Go on with the forum thread about coping with a marital separation, picking up right after its last post.

* start Passage given *

# Hes obviously happy and not coming back



## noideato20 (Oct 27, 2009)

Everyone keeps saying you should work on changing yourself. Since were seperated who can recommend a really good self help book for me.


----------



## Bigsigh (Oct 26, 2009)

There is lots of them out there. The best one I found for my situation is The Power of Now by Eckhard Toole


----------



## Sven (Nov 18, 2009)

James.

It's in the New Testament. Read the first chapter and tell me what you think.


----------



## noideato20 (Oct 27, 2009)

Ive heard alot of people recommend that five love languages. Im sorry but I am having the worst day. I lost my debit card and I had to call and cancel it and I started sobbing on the phone to the bank. I cried in front of my kids. The pain of this is just unbearable sometimes. Its cold and dreary outside and im lonely and i miss my husband and I feel like im gonna have a nervous breakdown. Ive been praying all day but all I can do is cry. Its like my soul is aching if that makes any sense. I dont know what happened except for today is one week since he has been gone.

* end Passage given *
* start Material *

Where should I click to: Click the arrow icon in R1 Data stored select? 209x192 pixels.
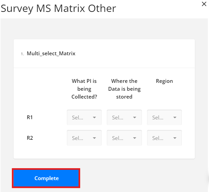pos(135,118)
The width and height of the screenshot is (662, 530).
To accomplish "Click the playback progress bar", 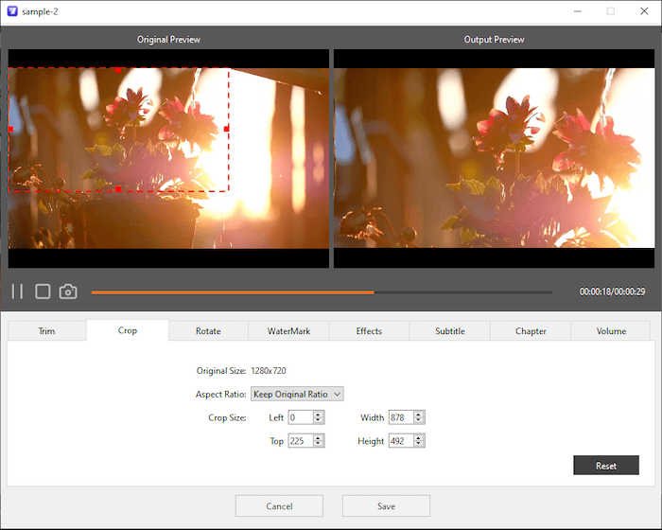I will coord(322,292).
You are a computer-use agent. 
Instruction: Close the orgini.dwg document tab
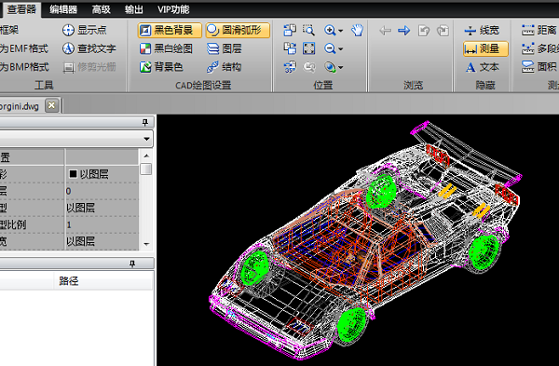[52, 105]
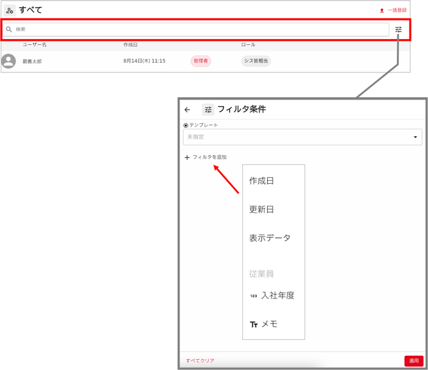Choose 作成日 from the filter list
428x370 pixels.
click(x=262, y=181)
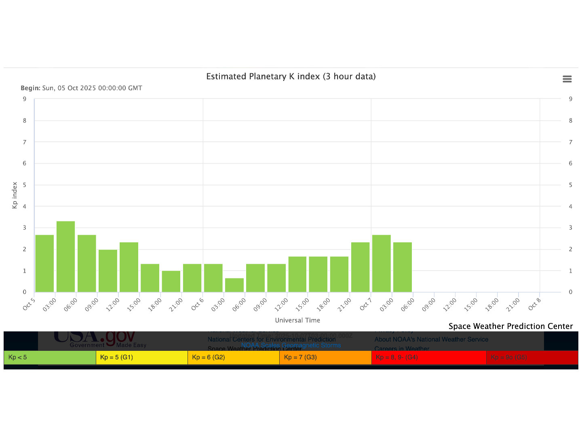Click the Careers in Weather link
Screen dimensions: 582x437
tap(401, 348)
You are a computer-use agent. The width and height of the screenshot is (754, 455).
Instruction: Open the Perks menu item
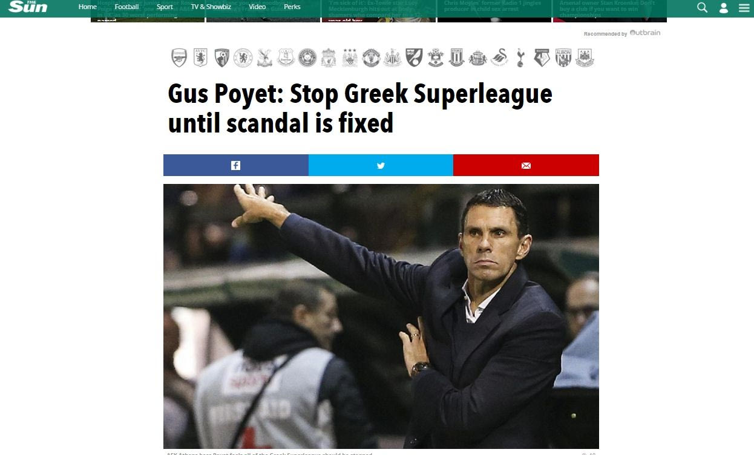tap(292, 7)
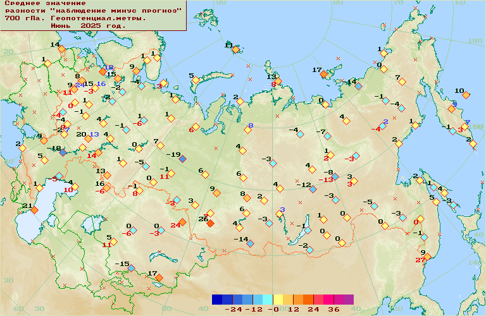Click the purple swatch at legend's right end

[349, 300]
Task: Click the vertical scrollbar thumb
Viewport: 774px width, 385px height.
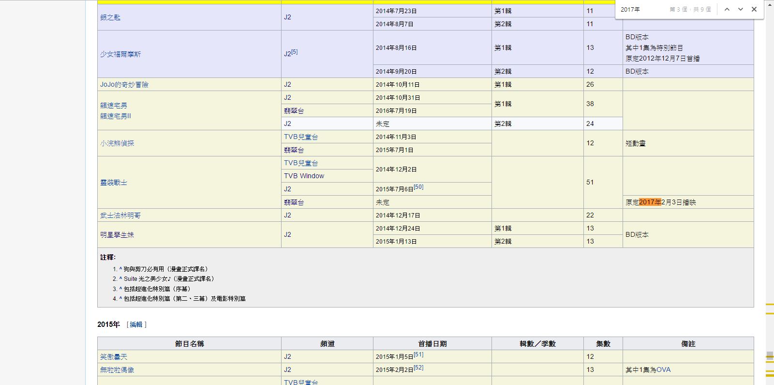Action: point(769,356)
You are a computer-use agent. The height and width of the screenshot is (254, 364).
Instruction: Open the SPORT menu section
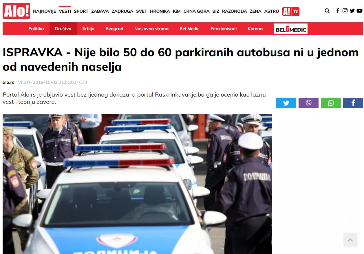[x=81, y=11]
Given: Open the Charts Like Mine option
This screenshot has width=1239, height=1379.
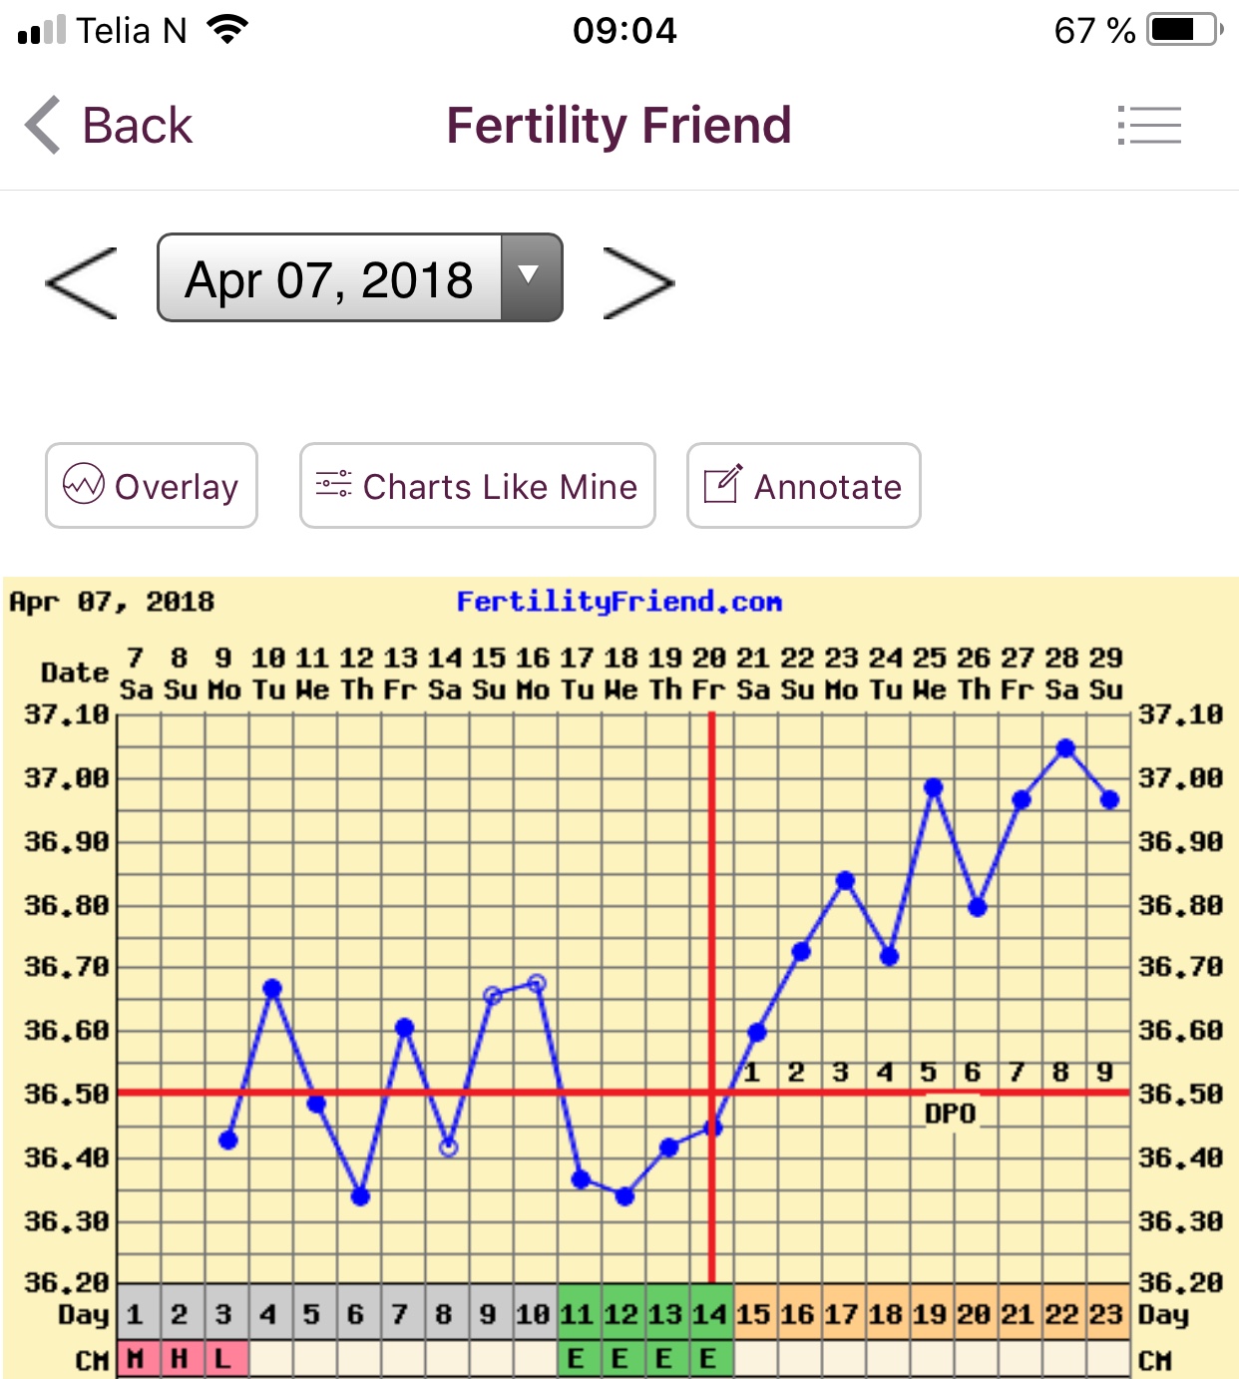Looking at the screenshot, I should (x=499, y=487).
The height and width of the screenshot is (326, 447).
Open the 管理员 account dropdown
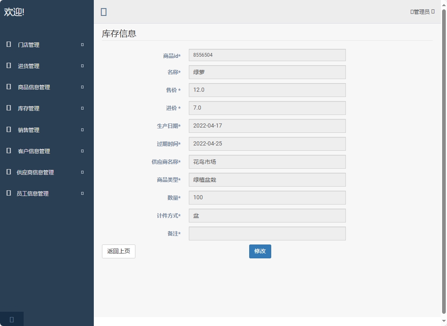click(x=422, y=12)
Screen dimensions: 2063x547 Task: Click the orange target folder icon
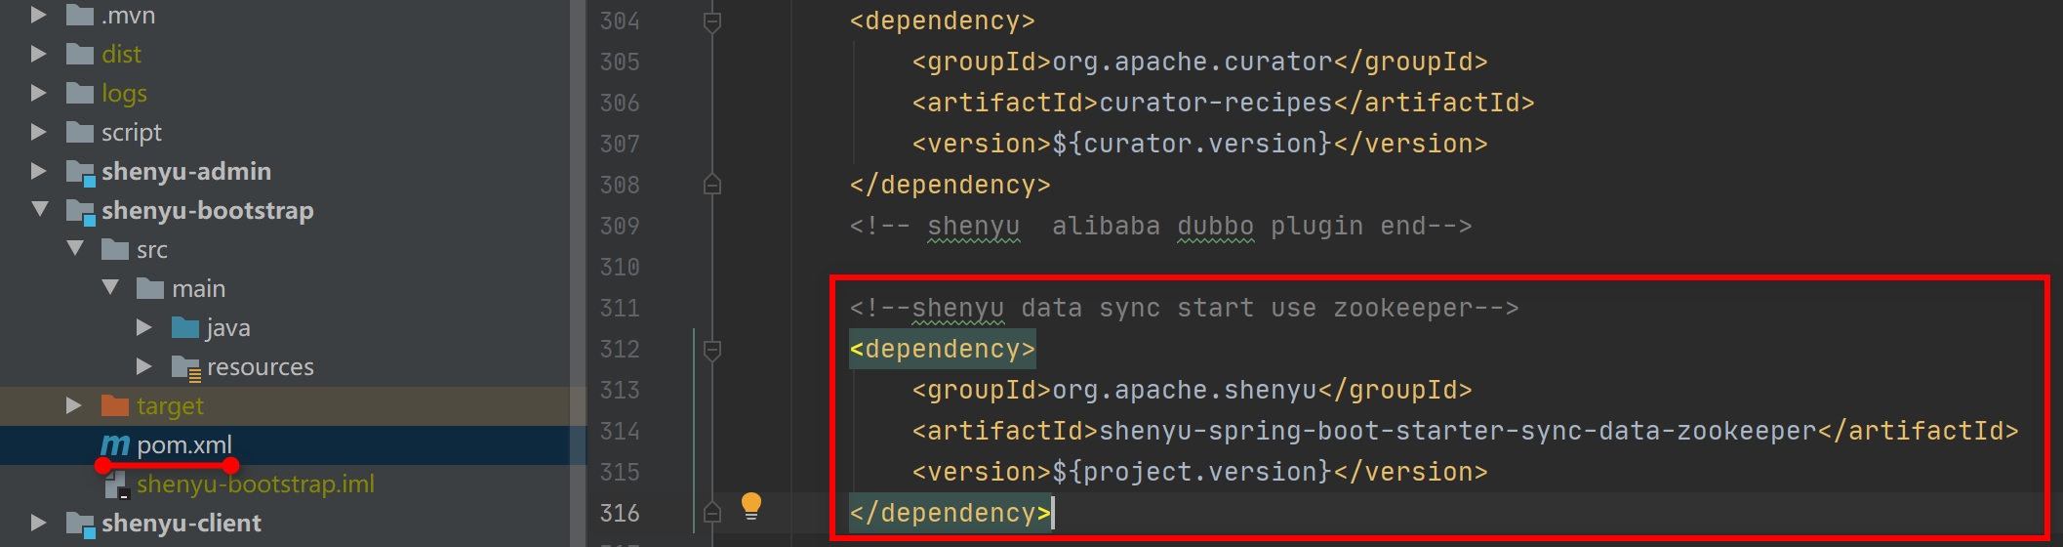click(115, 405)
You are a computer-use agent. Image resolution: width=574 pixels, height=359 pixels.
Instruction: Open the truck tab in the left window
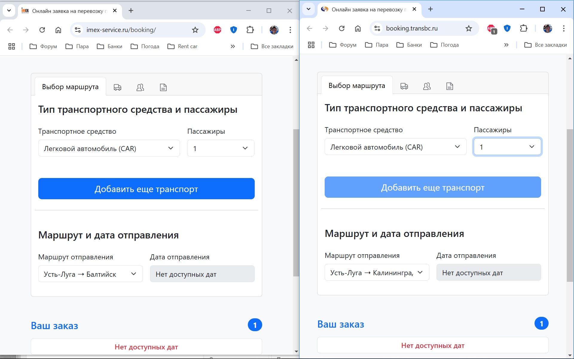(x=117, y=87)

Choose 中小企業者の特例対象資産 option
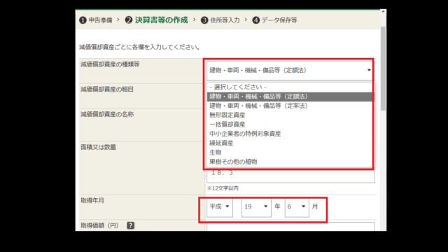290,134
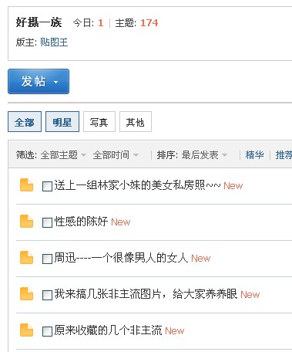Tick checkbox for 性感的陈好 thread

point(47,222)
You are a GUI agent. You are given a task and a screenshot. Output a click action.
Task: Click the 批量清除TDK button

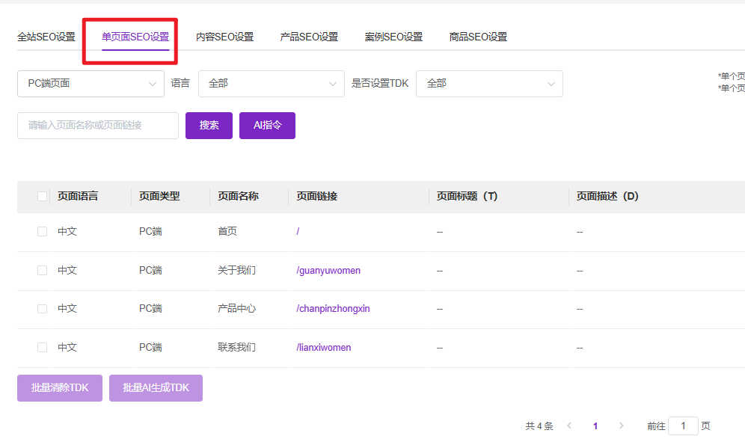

* end Material *

Written answer:
_Posted via Mobile Device_


----------



## Sven (Nov 18, 2009)

I'm so sorry you are hurting.


----------



## swedish (Mar 6, 2008)

noideato20,

Sorry you had a bad day yesterday...I hope today is better for you. When I separated from my ex, I read Simple Abundance...little short snippets so it was easy to pick up/put down whenever I had a few minutes.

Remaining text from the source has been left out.